Wednesday 2 February 2011

Get over it, and I mean - now..


The last 3 days had been filled with tears. Really, I don't think you want to see what's inside my head. I've never felt more screwed up...or I guess I should say - uncertain. Everything in my life right now is uncertain. Everything. I am - I'm the type of girl who cry a lot....but I've cried more the past few days than I have in the past two years. Anything (and I mean ANYTHING) will set me off. I take a shower....I cry. I watch TV....I cry. I sit here blogging....I cry. Definitely not a lie...very stressed.

I am learning a lot about myself lately. I keep myself busy doing house-stuff and cooking (masak tipu-tipu). Because if I am busy, I don't have time to think about all of the uncertainties. Oh, there's that word again....uncertainties. Right now, we have about 4 major decisions based on ONE THING. And of course that ONE THING is up in the air. You know I would give details if I could. But I can't. So....we wait. And until this ONE THING is answered, we have a lot of uncertainties. Until this ONE THING is answered....I cry. I cry a lot.

But Mr.
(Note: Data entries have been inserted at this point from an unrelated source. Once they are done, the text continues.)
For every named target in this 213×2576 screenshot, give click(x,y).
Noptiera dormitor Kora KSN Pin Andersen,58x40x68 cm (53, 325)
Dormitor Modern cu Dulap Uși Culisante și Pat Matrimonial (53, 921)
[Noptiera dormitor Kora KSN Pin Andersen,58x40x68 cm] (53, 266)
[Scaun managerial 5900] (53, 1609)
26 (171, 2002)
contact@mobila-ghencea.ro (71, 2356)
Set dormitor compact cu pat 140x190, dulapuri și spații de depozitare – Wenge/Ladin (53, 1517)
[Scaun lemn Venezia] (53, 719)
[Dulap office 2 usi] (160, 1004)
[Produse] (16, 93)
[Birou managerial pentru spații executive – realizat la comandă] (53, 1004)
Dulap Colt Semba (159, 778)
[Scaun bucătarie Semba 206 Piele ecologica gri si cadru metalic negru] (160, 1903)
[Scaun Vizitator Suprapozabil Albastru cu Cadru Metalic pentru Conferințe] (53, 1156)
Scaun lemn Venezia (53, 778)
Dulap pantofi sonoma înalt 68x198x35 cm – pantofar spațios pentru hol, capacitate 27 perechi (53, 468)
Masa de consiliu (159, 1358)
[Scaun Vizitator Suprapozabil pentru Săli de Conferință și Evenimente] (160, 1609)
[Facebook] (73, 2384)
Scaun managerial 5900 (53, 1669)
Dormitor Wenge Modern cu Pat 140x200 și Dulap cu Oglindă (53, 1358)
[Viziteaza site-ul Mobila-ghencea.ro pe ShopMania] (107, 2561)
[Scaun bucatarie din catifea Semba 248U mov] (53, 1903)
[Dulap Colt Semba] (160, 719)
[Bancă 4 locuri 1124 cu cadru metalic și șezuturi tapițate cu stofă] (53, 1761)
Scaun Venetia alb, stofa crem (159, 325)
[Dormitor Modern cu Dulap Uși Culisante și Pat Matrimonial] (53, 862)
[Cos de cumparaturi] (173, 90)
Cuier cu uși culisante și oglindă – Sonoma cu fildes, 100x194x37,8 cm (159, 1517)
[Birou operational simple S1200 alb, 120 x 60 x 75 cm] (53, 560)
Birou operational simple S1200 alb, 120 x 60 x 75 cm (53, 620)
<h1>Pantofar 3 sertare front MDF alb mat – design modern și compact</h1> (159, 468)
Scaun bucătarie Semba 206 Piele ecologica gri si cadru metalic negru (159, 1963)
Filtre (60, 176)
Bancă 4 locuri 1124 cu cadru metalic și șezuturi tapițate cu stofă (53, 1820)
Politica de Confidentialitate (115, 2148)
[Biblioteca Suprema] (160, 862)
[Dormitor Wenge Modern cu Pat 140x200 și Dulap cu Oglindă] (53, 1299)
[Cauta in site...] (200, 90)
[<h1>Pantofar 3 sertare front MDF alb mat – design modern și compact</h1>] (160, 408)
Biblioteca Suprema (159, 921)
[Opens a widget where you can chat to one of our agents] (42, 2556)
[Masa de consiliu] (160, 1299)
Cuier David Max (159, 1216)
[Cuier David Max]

Papa and Ezzah have been unbelievably supportive. I think, in our 5-years of marriage and after we moved to Bath, this is the first time that we really communicate. I can speak my heart and all my miseries to him, and he delivered his thoughts too. He does understand. And of course, I, too, understand that - we have been under some 'remote-control-circumstances' (of which - not me) before this; the 'ín-laws' who were determined to shape our life (every aspects, okey) based on their ideal life. I was not capable of realizing that at the first place; and I admit - that was the chief reason why Mr. Papa lips was zipped tight. So, now that I know - I shall remind myself to think sensibly and try to be in his shoes pulak.

Just when I thought I had absolutely no more energy to add anything else to my lifestyle...that all changes. I need to move on. As much as it hurts me to say this, I already feel so much stronger. Maybe (but don't hold your breath), I just might show you how recovered and positive I am when this is all over (but seriously, don't hold me to it!). But, we shall keep ourselves refrigerated, still. That won't change until summer comes.

Yes, life hurts sometimes. That's nature I guess.